Dans le cadre de ses investigations, la DélCdG a également cherché à savoir si les représentants du Ministère public de la Confédération n’avaient pas subi de préjudices après avoir informé la CdG-N de l’existence des « documents Holenweger » en août et en septembre 2007. À ce sujet, la DélCdG a relevé que des pressions avaient effectivement été exercées sur les deux procureurs généraux suppléants, pressions pour le moins en contradiction avec l’art. 156, al. 3, de la loi sur le Parlement. Force est toutefois de constater – comme cela ressort d’ailleurs déjà du rapport intermédiaire de la sous-commission DFJP/ChF – que les explications que le MPC avait données à la CdG-N étaient pour le moins en partie ambiguës et contenaient un certain nombre de présomptions de la part du MPC qui n’étaient pas explicitement déclarées comme telles et dont certaines n’avaient jusque-là pas non plus fait l’objet d’investigations de la part des autorités de poursuite pénale.

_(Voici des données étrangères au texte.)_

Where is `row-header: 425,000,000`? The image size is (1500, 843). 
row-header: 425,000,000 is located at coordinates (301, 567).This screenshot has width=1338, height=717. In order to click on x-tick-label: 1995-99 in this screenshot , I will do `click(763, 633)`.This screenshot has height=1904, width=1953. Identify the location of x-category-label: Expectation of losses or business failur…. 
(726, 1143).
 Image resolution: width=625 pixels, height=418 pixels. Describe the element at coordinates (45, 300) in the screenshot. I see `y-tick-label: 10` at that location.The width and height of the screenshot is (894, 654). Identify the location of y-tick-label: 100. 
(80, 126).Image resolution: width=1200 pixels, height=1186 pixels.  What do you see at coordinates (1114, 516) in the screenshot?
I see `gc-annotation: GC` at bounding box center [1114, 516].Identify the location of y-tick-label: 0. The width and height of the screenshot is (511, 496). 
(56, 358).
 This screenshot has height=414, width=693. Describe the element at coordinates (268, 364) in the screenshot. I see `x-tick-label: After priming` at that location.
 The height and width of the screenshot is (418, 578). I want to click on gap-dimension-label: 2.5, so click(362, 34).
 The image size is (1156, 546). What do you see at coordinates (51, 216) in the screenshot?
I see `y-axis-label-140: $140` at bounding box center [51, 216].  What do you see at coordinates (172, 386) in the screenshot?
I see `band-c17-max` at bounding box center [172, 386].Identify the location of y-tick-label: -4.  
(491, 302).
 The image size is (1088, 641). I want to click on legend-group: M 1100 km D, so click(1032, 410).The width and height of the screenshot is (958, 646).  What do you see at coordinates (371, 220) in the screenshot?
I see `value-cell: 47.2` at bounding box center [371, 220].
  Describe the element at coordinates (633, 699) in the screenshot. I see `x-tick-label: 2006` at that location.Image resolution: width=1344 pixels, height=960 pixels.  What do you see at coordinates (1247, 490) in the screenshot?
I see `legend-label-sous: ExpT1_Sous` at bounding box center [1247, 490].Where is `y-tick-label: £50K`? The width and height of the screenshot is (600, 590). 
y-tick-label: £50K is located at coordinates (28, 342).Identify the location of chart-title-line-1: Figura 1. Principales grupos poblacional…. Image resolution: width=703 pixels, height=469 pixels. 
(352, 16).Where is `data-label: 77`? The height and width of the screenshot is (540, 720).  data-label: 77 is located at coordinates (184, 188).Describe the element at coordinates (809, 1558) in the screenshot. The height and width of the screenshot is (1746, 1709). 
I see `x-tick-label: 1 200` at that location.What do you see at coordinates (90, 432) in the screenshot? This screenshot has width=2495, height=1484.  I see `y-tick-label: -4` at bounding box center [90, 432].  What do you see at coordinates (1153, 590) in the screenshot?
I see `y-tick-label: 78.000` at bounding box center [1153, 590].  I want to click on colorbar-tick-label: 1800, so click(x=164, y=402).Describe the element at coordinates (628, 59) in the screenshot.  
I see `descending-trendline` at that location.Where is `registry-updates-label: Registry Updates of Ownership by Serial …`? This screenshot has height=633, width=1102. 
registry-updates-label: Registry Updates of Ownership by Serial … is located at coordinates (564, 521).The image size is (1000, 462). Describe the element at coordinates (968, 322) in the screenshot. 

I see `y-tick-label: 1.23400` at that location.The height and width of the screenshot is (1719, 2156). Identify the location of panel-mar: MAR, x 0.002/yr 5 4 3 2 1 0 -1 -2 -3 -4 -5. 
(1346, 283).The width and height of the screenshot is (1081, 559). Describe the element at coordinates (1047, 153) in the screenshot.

La DélCdG a renoncé à approfondir ces faits étant donné que les personnes concernées ne sont plus au service de la Confédération.

 

Les investigations menées n’ont pas permis à la DélCdG de confirmer l’hypothèse d’un plan auquel des représentants des autorités fédérales auraient participé. Etant d’avis que de plus amples investigations n’apporteraient très vraisemblablement pas d’éléments nouveaux, la délégation a mis un terme à l’enquête le 9 novembre 2011.